Recently, I have been involved in development of an Ember.js project. While working on a feature that included DOM elements with dynamic width, code was written containing the following template:

.progress-bar style={{progressBarWidthStyle}}

The Component contained a computed property, like the following:

progressBarWidthStyle: Ember.computed 'width', ->
  "width: #{@get('width')}%;"

The computed property will return a string representing the inline style, such as "width: 54.354%." Although this is a benign use of a bound-style attribute (no malicious code here!), the Ember framework cannot know for sure, so it generates a warning. To silence the warning, we must use Ember.String.htmlSafe:

progressBarWidthStyle: Ember.computed 'width', ->
  Ember.String.htmlSafe("width: #{@get('width')}%;")

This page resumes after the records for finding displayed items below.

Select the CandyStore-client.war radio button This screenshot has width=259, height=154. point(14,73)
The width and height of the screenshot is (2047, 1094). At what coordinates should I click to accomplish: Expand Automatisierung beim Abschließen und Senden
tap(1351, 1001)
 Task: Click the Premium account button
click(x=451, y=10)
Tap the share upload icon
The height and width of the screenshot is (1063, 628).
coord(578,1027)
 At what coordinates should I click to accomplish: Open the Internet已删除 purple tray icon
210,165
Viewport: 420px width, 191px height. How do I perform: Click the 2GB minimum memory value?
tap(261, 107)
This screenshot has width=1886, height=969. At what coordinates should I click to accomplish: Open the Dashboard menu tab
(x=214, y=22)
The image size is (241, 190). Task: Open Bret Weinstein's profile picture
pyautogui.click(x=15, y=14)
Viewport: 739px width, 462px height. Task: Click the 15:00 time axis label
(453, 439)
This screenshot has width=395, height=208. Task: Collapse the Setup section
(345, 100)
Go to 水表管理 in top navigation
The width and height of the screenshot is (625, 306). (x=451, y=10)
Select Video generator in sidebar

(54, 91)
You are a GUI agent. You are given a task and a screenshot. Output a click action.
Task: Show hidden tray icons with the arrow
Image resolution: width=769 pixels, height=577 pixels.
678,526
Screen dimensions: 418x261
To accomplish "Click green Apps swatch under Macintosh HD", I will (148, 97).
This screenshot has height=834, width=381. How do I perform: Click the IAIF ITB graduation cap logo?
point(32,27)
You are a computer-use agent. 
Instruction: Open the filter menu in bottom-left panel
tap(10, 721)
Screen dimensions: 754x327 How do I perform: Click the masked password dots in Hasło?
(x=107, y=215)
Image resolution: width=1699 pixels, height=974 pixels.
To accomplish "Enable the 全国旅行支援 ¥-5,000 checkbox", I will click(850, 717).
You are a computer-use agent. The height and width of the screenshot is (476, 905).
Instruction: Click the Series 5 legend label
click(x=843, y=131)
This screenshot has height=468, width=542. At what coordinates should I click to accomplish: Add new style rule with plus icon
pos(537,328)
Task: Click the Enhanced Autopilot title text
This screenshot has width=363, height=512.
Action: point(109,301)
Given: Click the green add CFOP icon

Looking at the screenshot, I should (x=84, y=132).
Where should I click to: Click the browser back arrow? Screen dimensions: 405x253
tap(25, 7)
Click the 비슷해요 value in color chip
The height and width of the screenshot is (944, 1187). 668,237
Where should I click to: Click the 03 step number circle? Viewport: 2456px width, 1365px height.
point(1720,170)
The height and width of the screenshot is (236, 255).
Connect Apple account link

Angular’s Strict Contextual Escaping service provides similar functionality with the function trustAsHtml.

When Is It Safe?

So, when is it actually OK to disable warnings and flag unescaped content as trusted? Simply put, if the data being bound is not user-supplied. Binding data that you compute in your Ember or Angular controllers, such as the width example above, is perfectly fine.

Untrusted data, such as custom user-supplied CSS styles, must be carefully escaped or tested against a whitelist of valid business rules, length, etc. For more complex situations, you can check content sanitation libraries, such as AntiSamy and the Java HTML Sanitizer Project. While it’s impossible to anticipate every attack vector under the sun, XSS attacks are low-hanging fruit that we should all be watching for and preventing.